Studio album by The Ex
- Released: 1988
- Recorded: Mar 1–7, 1988
- Studio: Studio Suite 16, Rochdale, England
- Genres: Anarcho punk; post-punk; art punk; industrial;
- Length: 40:15
- Labels: Ex Records Homestead Records
- Producer: Jon Langford

The Ex chronology
| Too Many Cowboys (1987) | Aural Guerrilla (1988) | Joggers and Smoggers (1989) |

= Aural Guerrilla =

Aural Guerrilla is the 1988 studio album by Dutch anarchist post-punk band The Ex, co-released by American indie label Homestead Records.

==Recording==

Wanting a different sound, The Ex recorded Aural Guerrilla in Rochdale, England instead of their home studio in the Netherlands, and returned to work with The Mekons' Jon Langford who had previously produced the band's 1983 album, Tumult. As inspiration for the album, the band would retire to Langford's house in Leeds after each day of recording and rewatch a videocassette of televised vaudeville routines performed by Spike Jones and his City Slickers from the 1950s.

The Ex completed 10 songs, nine originals, plus a cover of Peter Hammill's "A Motorbike in Afrika" from his 1978 album The Future Now.

The song Evolution(?) features allusions to the Chumbawamba song Liberation from the Revolution EP

==Release==

Aural Guerrilla was released in 1988 on the band's own Ex Records in Europe and in the United States on indie rock label Homestead Records making it The Ex's first studio album to be widely distributed in the North America. The album's central cover image is that of a gorilla yawning, suggesting the homonymous pun with the album's title, "oral gorilla."

As with The Ex's previous album, Too Many Cowboys, the band packed the record sleeve with inserts, a set of four giant double-sided posters designed by eight different graphic artists. Another large poster contained the record's lyrics and included a reduction of the album’s cover art formatted to the size of an audio cassette accompanied by a note encouraging fans to duplicate and distribute it because “home-taping saves money."

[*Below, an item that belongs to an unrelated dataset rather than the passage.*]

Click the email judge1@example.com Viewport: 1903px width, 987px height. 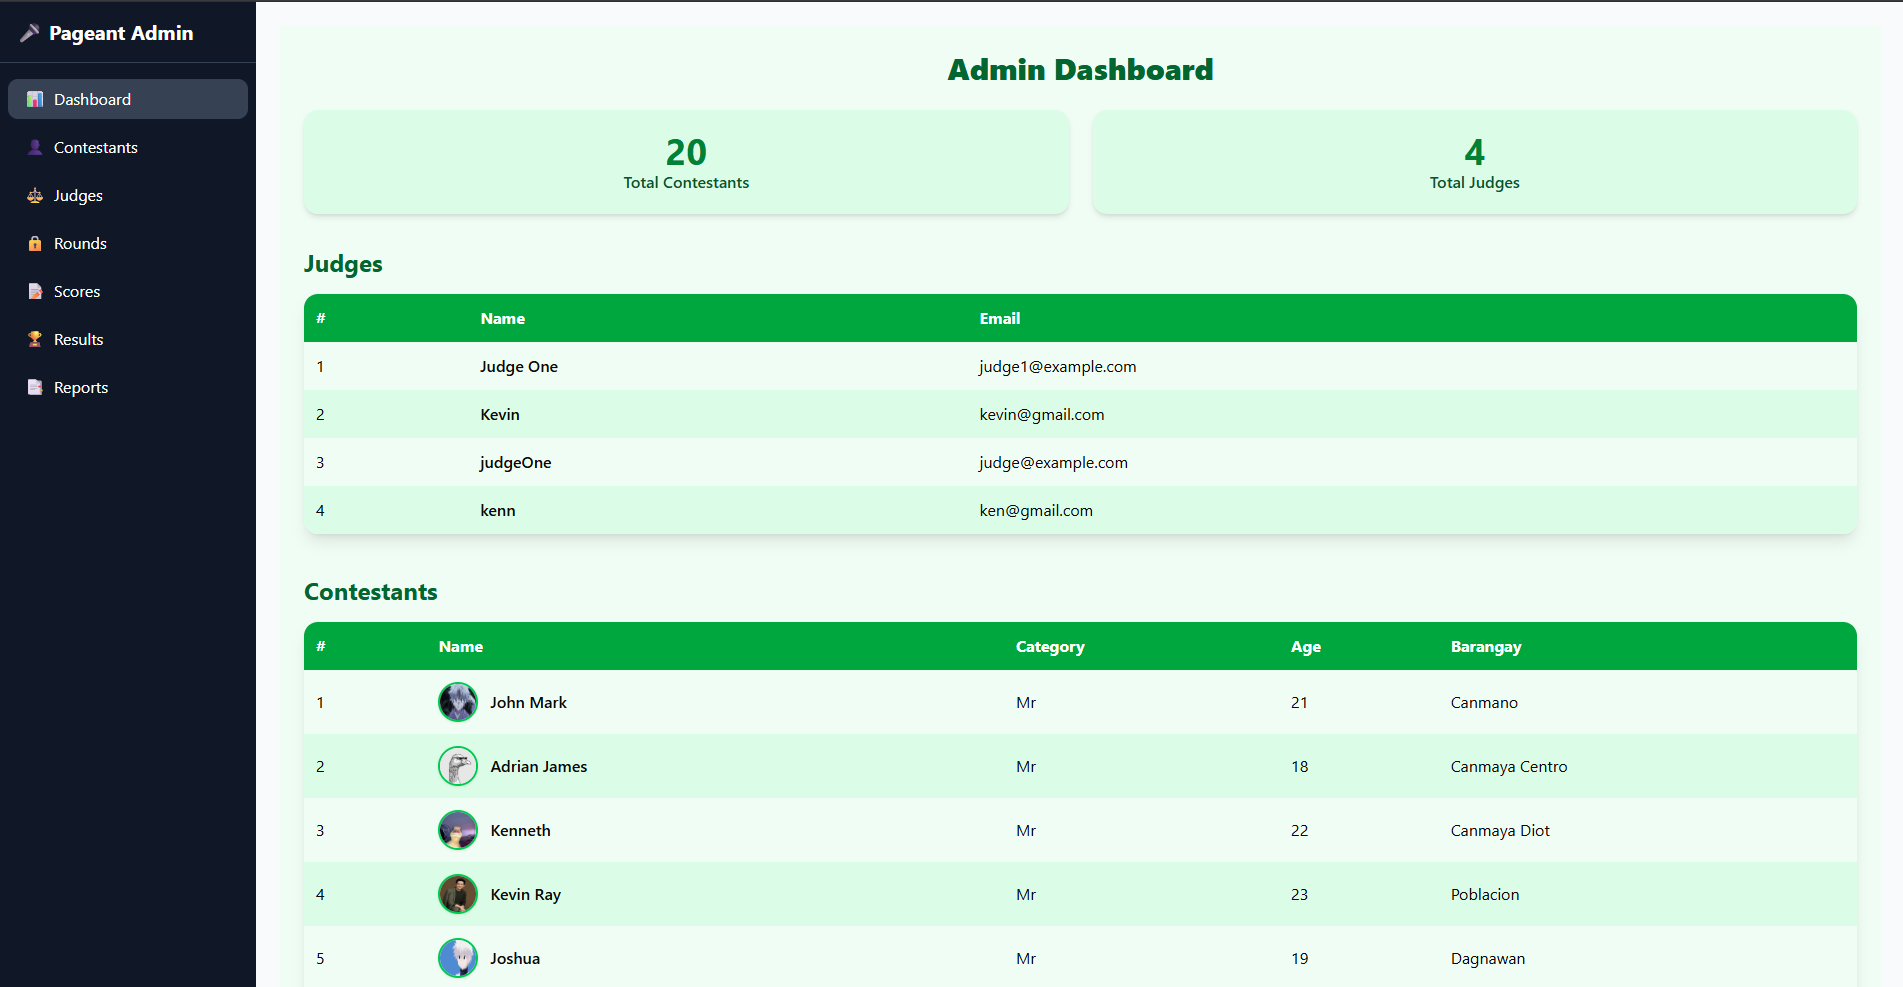click(x=1057, y=366)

Aural Guerrilla was re-issued on CD in 1993 by Ex Records in the Netherlands and by Fist Puppet in the U.S. The Greek label Di Di Music also reissued the album on vinyl.

==Reception==

Trouser Press was highly positive of the album, calling it "an evocative and tightly crimped knot about a variety of righteous causes. A bracing blast of barbed wire guitar delivered at reasonable speed with clear (but passionate) vocals, Aural Guerrilla is one of the Ex's best; potent highlights include the pro-animal ecology of "Evolution (?)," the anti-rock-star venom of "Meanwhile at McDonna's" and "Welcome to the Asylum," an attack on Holland's shoddy treatment of refugees." An unattributed review of the album on the band's official website calls it "[p]owerful, strong punk, with a bit of an industrial edge, and as always, inspiring lyrics."

Professional ratings
Review scores
| Source | Rating |
| AllMusic | Star |
| Tom Hull | B+ |

==Track listing==

1. "Headache by Numbers" - 2:34
2. "Fashionation" - 4:02
3. "2.2" - 2:57
4. "Carcass" - 5:12
5. "Welcome to the Asylum" - 4:17
6. "Meanwhile at McDonna's" - 2:58
7. "Shooting-Party" - 2:20
8. "Evolution(?)" - 4:38
9. "A Motorbike in Afrika" - 7:12
10. "Godgloeiendeteringklootzak" - 4:01

==Personnel and recording==

- Terrie (guitar)
- G.W. Sok (vocals)
- Luc (bass)
- Katrin (drums)
- Nicolette (guitar, whistles, mouth-organ)
- Ferrie Meurkerrie (trumpet on "Fashionation")
- Harry (percussion on "A Motorbike In Afrika")
- Dolf Planteijdt (guitar on "2.2")

==Notes==
- Cogan, Brian. Encyclopedia of Punk Music and Culture. Westport, Conn.: Greenwood Press, 2006. p. 70. ISBN 978-0-313-33340-8.
- Mount, Heather. "Three Looks into The Ex". In Crane, Larry. Tape Op: The Book about Creative Music Recording, Volume 2. Milwaukee: Hal Leonard Corporation, 2010. pp. 230–233.
- Robbins, Ira A., ed. The Trouser Press Guide to '90s Rock: The all-new 5th edition of The Trouser Press Record Guide. New York: Simon & Schuster, 1997. ISBN 0684814374.
- Sok, G.W. A Mix of Bricks & Valentines: Lyrics 1979–2009. New York: PM Press, 2011.
- Temporary Services. Group Work. New York: Printed Matter, March 2007.